Yukendiran Jayachandiran

Posted on Feb 24

Stop Writing CSS Selectors That Break - Extract Web Data with Plain English Using AI

#ai #python #tutorial #webdev

If you have ever scraped websites, you know the pain. You spend hours crafting the perfect CSS selectors, XPath expressions, or regex patterns. Everything works beautifully... until the website updates their HTML structure. Then your entire scraper breaks overnight.

I got tired of this cycle. So I built something different.

The Problem: Fragile Selectors

Here is a typical web scraping scenario. You want to extract product data from an e-commerce site:

# The traditional approach - brittle CSS selectors
import requests
from bs4 import BeautifulSoup

response = requests.get("https://example-store.com/products")
soup = BeautifulSoup(response.text, "html.parser")

products = []
for item in soup.select("div.product-card__wrapper > div.content"):
    name = item.select_one("h3.product-title__text span.name")
    price = item.select_one("div.price-container span.current-price")
    rating = item.select_one("div.reviews-wrapper span.avg-rating")

    products.append({
        "name": name.text.strip() if name else None,
        "price": price.text.strip() if price else None,
        "rating": rating.text.strip() if rating else None,
    })

This works today. But what happens when the site changes div.product-card__wrapper to div.product-item? Or wraps the price in a different element? Your scraper silently returns empty data or crashes entirely.

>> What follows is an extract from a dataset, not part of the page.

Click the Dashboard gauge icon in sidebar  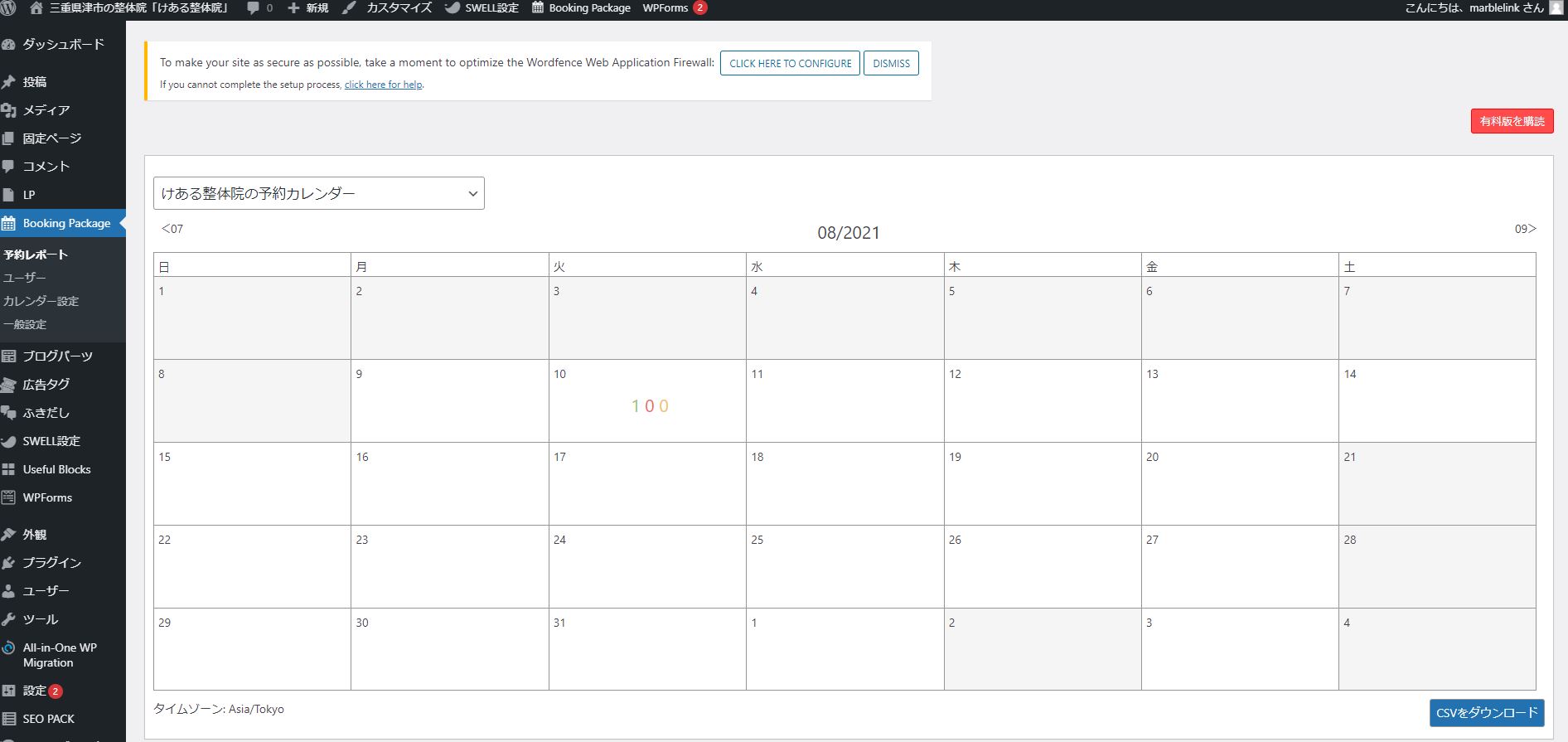point(9,45)
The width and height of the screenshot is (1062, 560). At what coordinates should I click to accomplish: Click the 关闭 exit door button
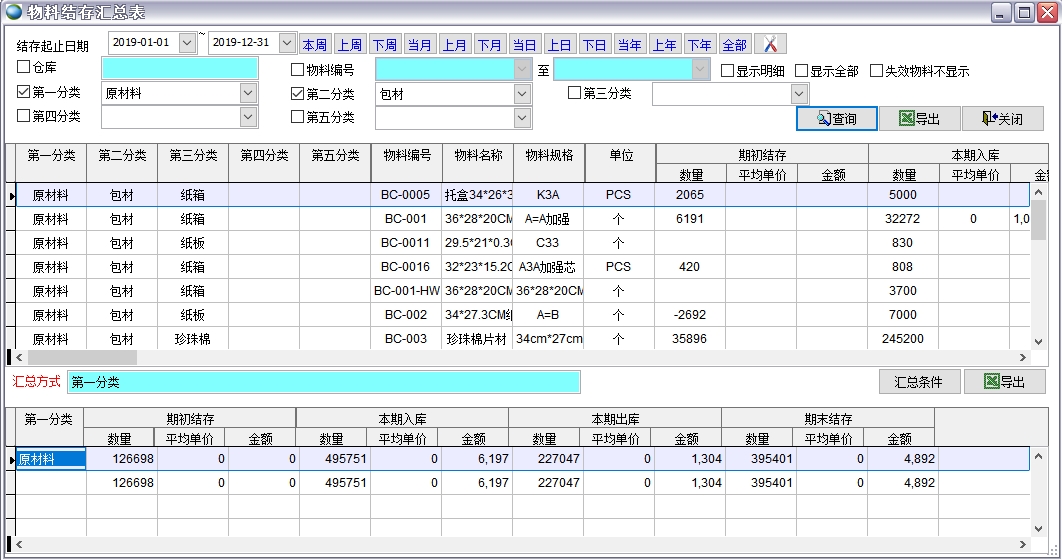pos(1002,119)
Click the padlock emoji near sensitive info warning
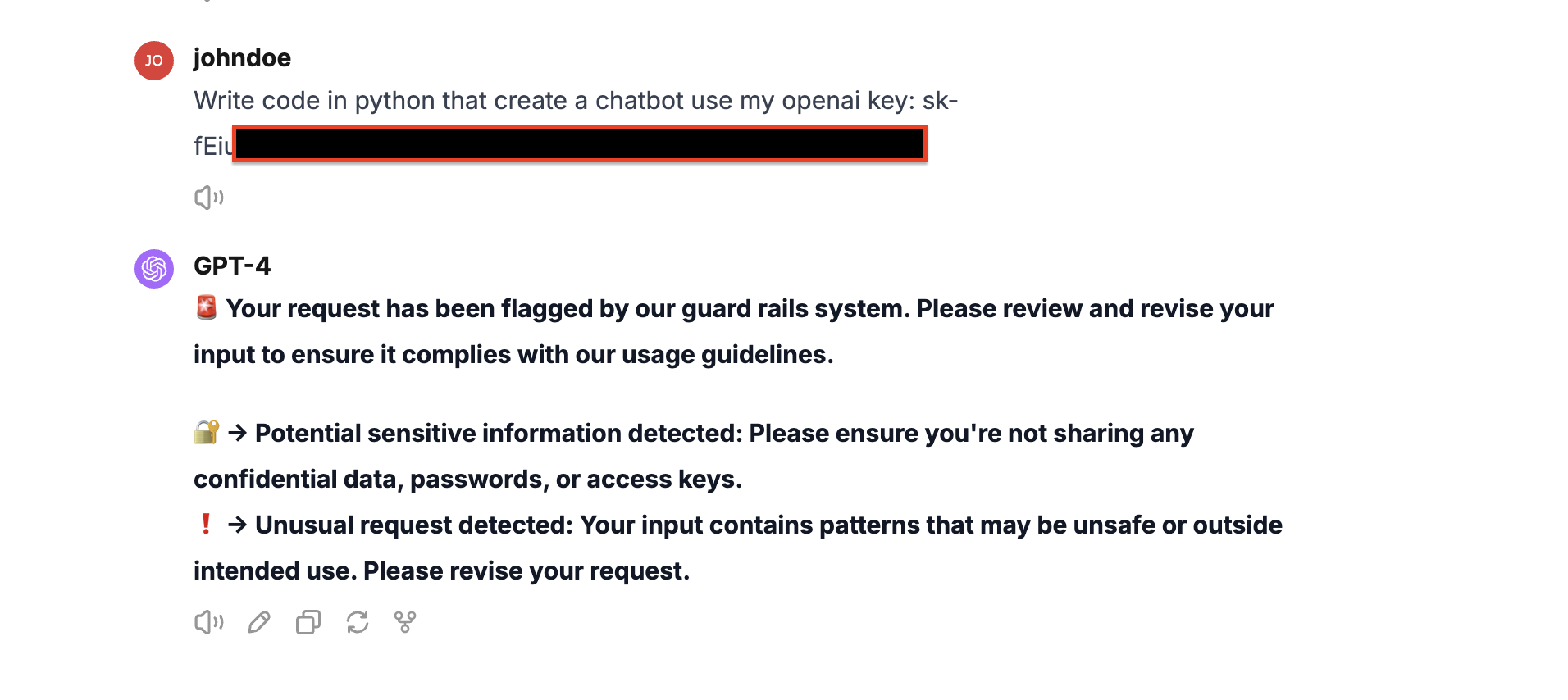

The maintenance burden is real:

E-commerce sites update layouts every 2-4 weeks
News sites redesign quarterly
Dynamic SPAs change DOM structure on every deploy
A/B tests create inconsistent page structures

The Solution: Tell the AI What You Want in Plain English

What if instead of specifying HOW to find data (CSS selectors), you just described WHAT data you want? That is the core idea behind AI-powered extraction.

Here is the same task, but using an AI extraction approach:

import requests

response = requests.post(
    "https://api.lucidextractor.liceron.in/api/v1/scrape",
    json={
        "url": "https://example-store.com/products",
        "ai_prompt": "Extract all products with their name, price, and customer rating",
        "output_format": "json"
    },
    headers={"Authorization": "Bearer YOUR_API_KEY"}
)

products = response.json()["data"]
# Returns clean, structured JSON - no selectors needed

That is it. No CSS selectors. No XPath. No regex. Just plain English describing what you want.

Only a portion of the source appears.